Pipeline(memory=None,
     steps=[('cleaner', <__main__.predictors object at 0x7f9d28e3d6d8>), ('vectorizer', CountVectorizer(analyzer='word', binary=False, decode_error='strict',
        dtype=<class 'numpy.int64'>, encoding='utf-8', input='content',
        lowercase=True, max_df=1.0, max_features=None, min_df=1,
        ng...ty='l2', random_state=None, solver='newton-cg',
          tol=0.0001, verbose=0, warm_start=False))])

In [15]:
from joblib import dump

dump(pipe, 'pipeUSECASE.joblib')

['pipeUSECASE.joblib']

## 7. Classification

Read Test data

In [16]:
from joblib import load
pipes = load('pipeUSECASE.joblib')

preds = pipe.predict(X_test)

#print("results:")
#for (sample, pred) in zip(X_test, preds):
#    print (sample, ":", pred)



### 8. Test fitting 

In [24]:
from sklearn import metrics
print("Logistic Regression Accuracy (weighted): ", metrics.accuracy_score(y_test, preds))
print("Logistic Regression Precision (weighted): ", metrics.precision_score(y_test, preds,
                                                                average='weighted'))
print("Logistic Regression Recall (weighted): ", metrics.recall_score(y_test, preds,
                                                          average='weighted'))
print("Logistic Regression F1 score (weighted): ", metrics.f1_score(y_test, preds, 
                                                                    average='weighted'))

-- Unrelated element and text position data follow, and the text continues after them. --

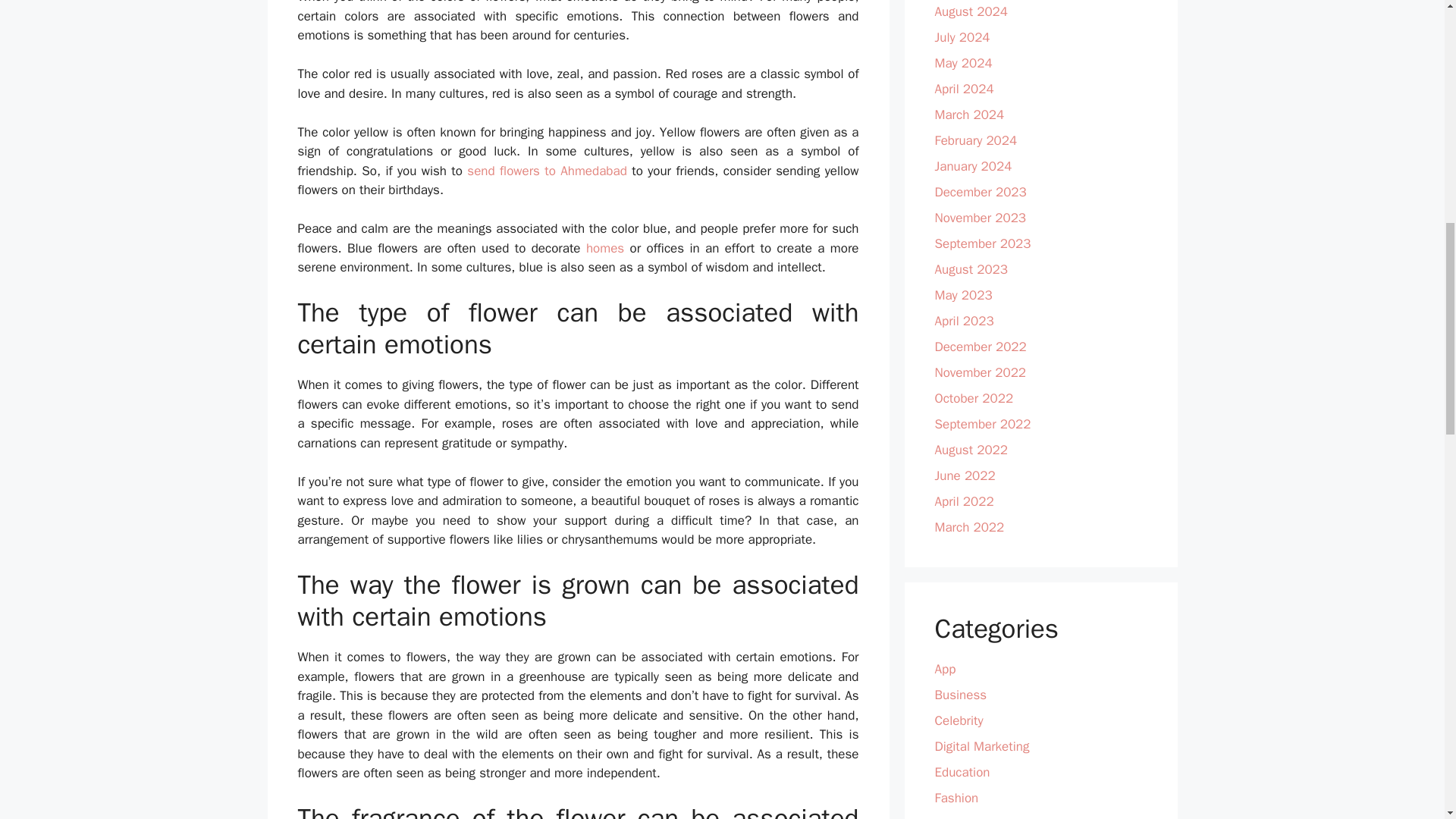
January 2024 (972, 166)
May 2023 (962, 295)
May 2024 (962, 63)
March 2024 (969, 114)
August 2023 (970, 269)
December 2023 (980, 191)
homes (605, 248)
September 2023 (982, 243)
April 2023 (963, 320)
April 2024 (963, 89)
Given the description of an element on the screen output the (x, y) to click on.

Logistic Regression Accuracy (weighted):  0.604524886877828
Logistic Regression Precision (weighted):  0.6090253559799256
Logistic Regression Recall (weighted):  0.604524886877828
Logistic Regression F1 score (weighted):  0.6045672925785044


***Questions***:

1. How this can be executed in HPC, e.g. training a new model for the corpus?
2. Is there a maximum lenght for the spacy object nlp?
3. Can we use the Noun Phrase to clean the text?